FAIRBANKS — Alaska officials need another 10 years to reduce air pollution by half in Fairbanks, but the deadline is Dec. 31, they said.
U.S. Sen. Dan Sullivan proposed a bill offering new deadlines as early as December 2023 or as late as December 2028 to comply with smoke pollution standards, the Fairbanks Daily News-Miner reported.
Extended pollution exposure could erode human health, the World Health Organization said.
The bill, which was introduced Aug. 1, was created at the request of state officials, said representatives under Sullivan. The bill could also push back the deadline for completing a new clean air plan to June 2021.
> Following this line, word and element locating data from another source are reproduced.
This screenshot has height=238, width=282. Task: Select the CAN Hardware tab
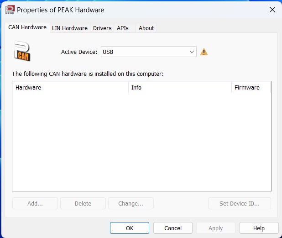[x=27, y=27]
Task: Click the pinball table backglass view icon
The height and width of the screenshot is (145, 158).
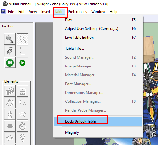Action: coord(10,51)
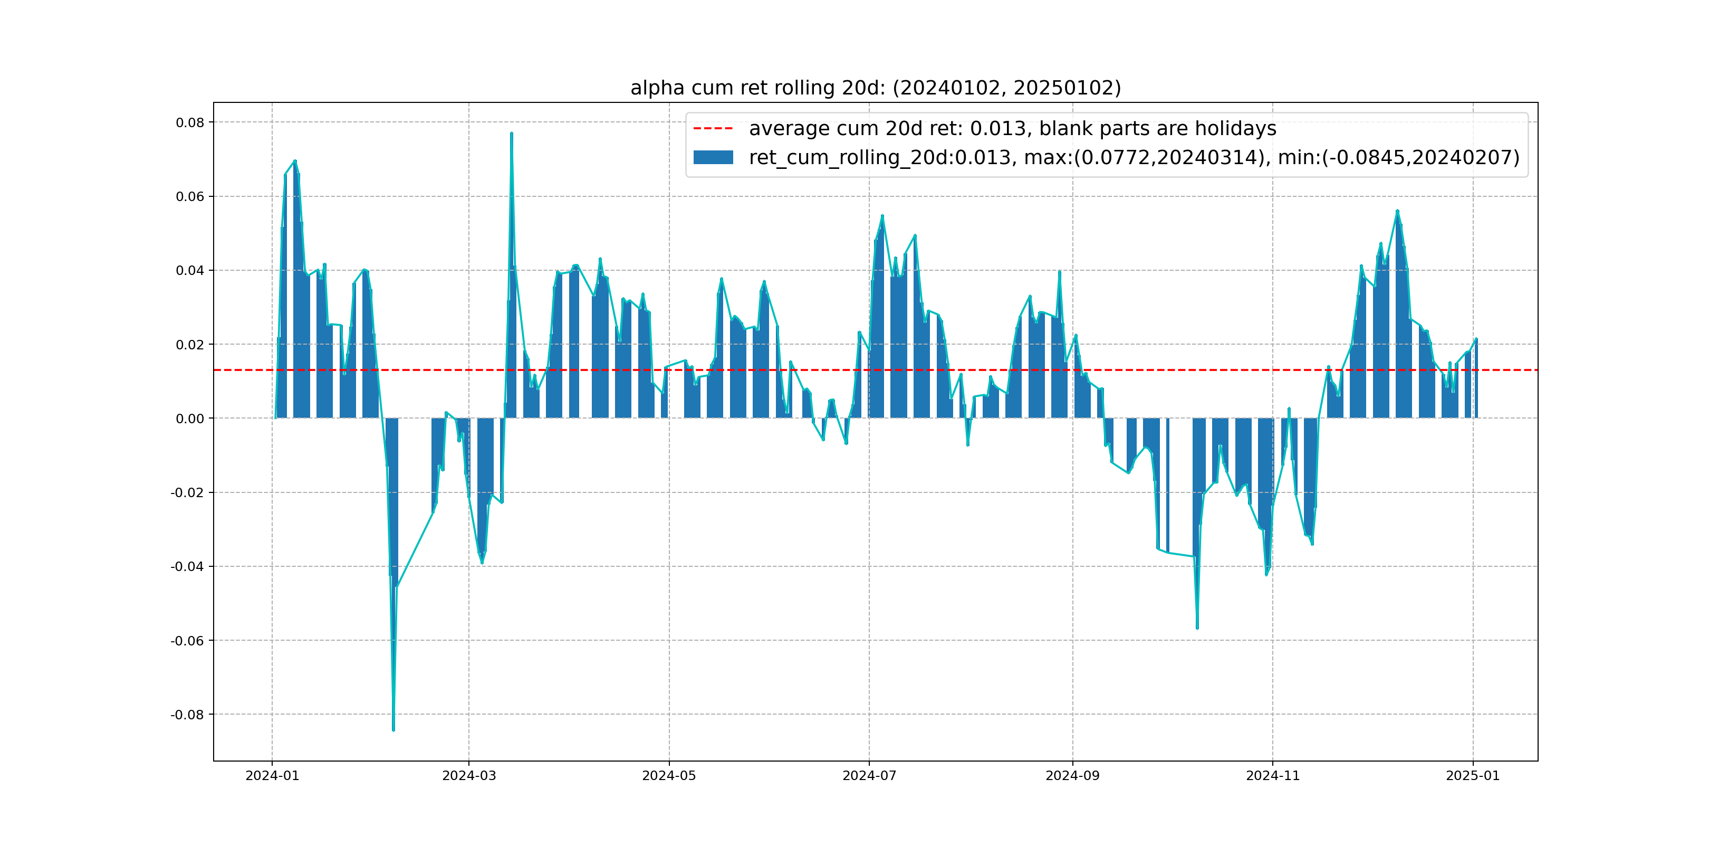Image resolution: width=1709 pixels, height=855 pixels.
Task: Click the 2024-09 x-axis tick label
Action: tap(1072, 775)
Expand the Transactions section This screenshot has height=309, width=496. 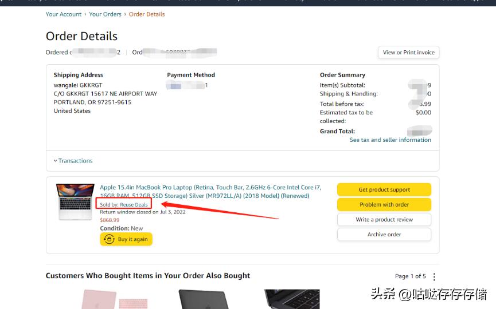(x=73, y=161)
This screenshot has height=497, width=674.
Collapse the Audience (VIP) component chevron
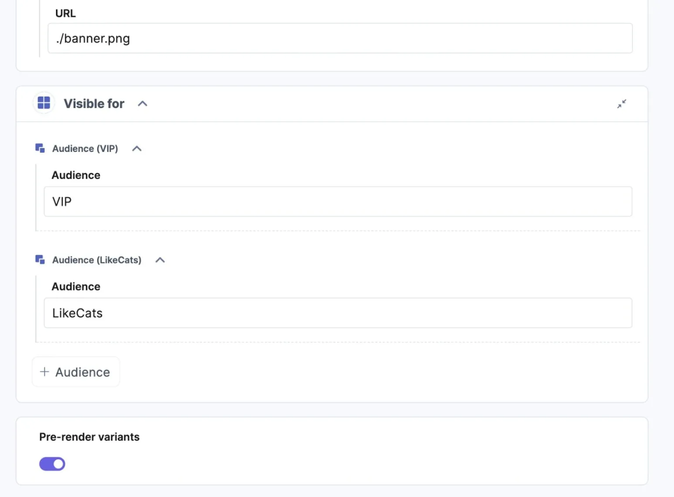(x=136, y=148)
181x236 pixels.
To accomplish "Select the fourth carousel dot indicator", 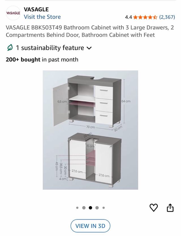I will (97, 208).
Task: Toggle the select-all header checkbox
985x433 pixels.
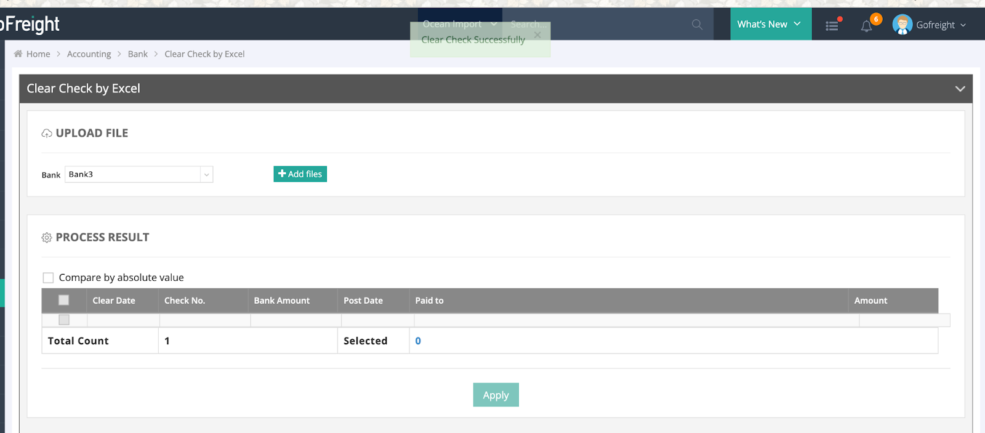Action: click(x=63, y=301)
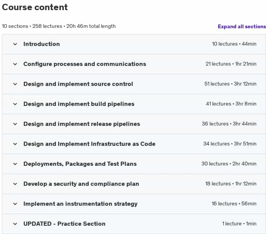Click chevron for Deployments, Packages and Test Plans
Screen dimensions: 266x234
15,164
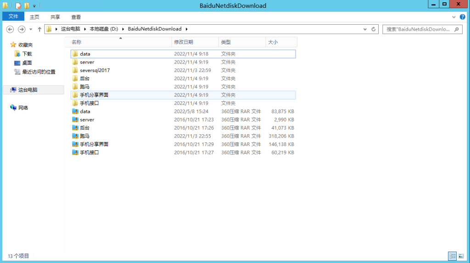Click the search magnifier icon
Screen dimensions: 470x263
[x=457, y=29]
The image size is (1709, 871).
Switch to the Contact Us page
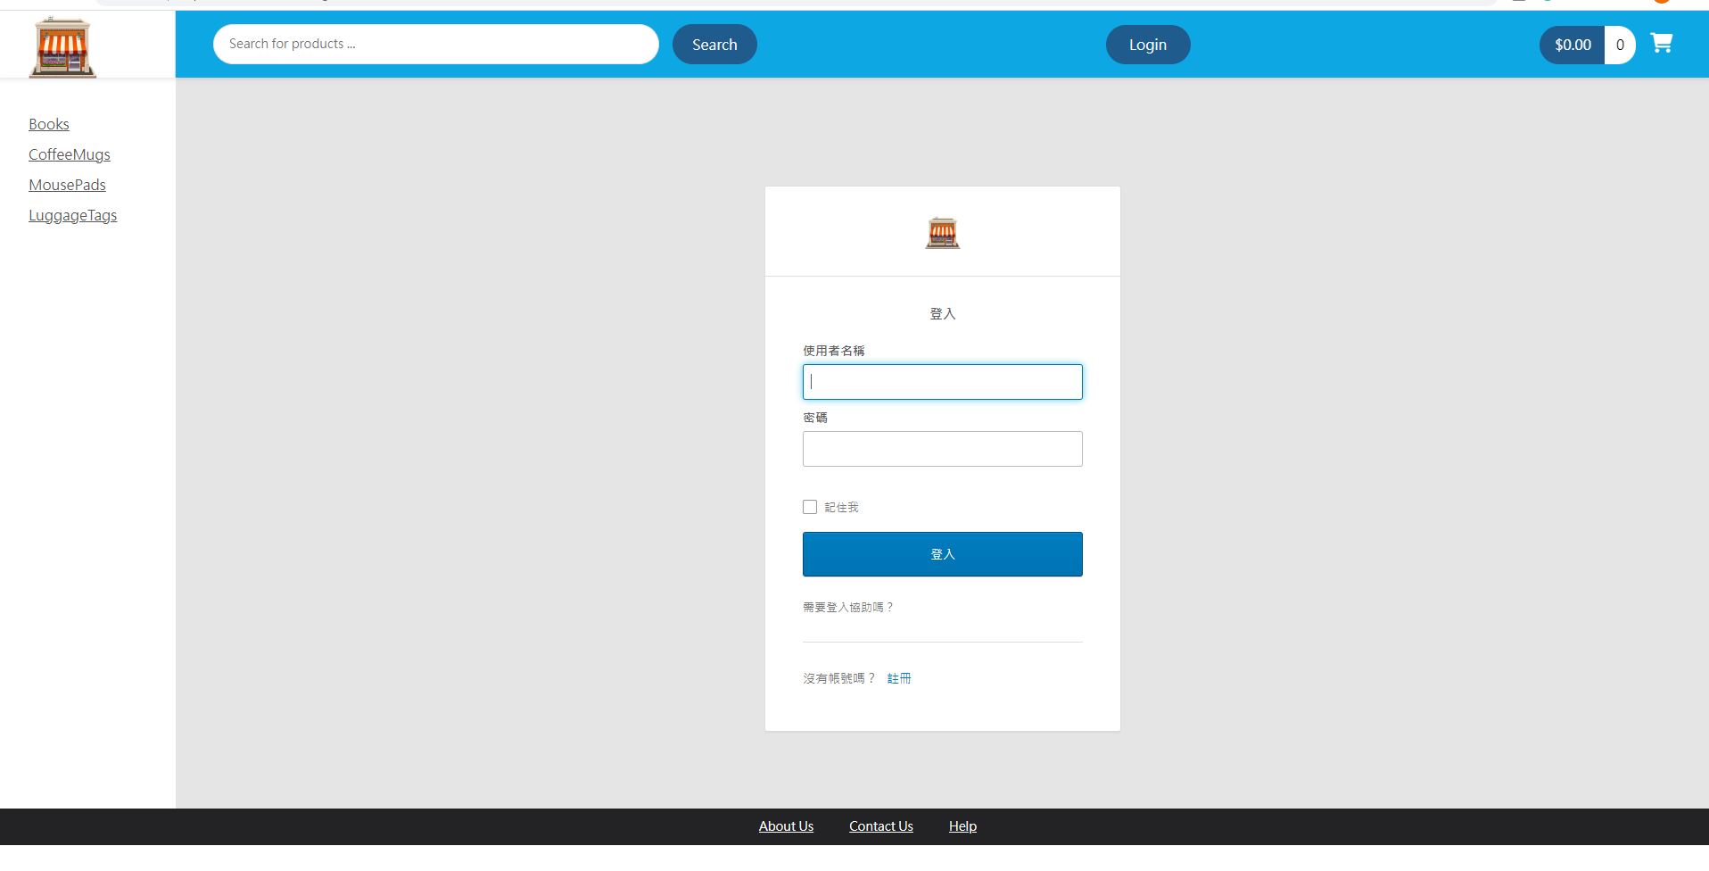click(880, 825)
A draft pollution cleanup plan maintains that 2029 is the earliest Fairbanks could reach federal air quality standards, the state Department of Environmental Conservation said. The state has plans to complete the final draft of the State Implementation Plan to the Environmental Protection Agency by Dec. 15.
If the December clean air quality deadline passes, a five-year extension could be requested, state officials said. If that request is denied, a new plan must be developed, and officials have already started.
The proposed bill "seeks to create new law establishing that the people in Fairbanks have less right to clean air than everyone else," said Jeremy Lieb, an attorney with Earthjustice. Other environmental groups have opposed the loosening deadlines.
“We have shared concerns regarding the timelines established in the Clean Air Act and our ability to actually implement changes to improve our air quality within the time frames,” Borough Mayor Bryce Ward said. “I was not aware until this week that Senator Sullivan’s office had drafted a bill to change the timelines. I am looking into what the bill does and how it would affect the community if adopted by Congress.”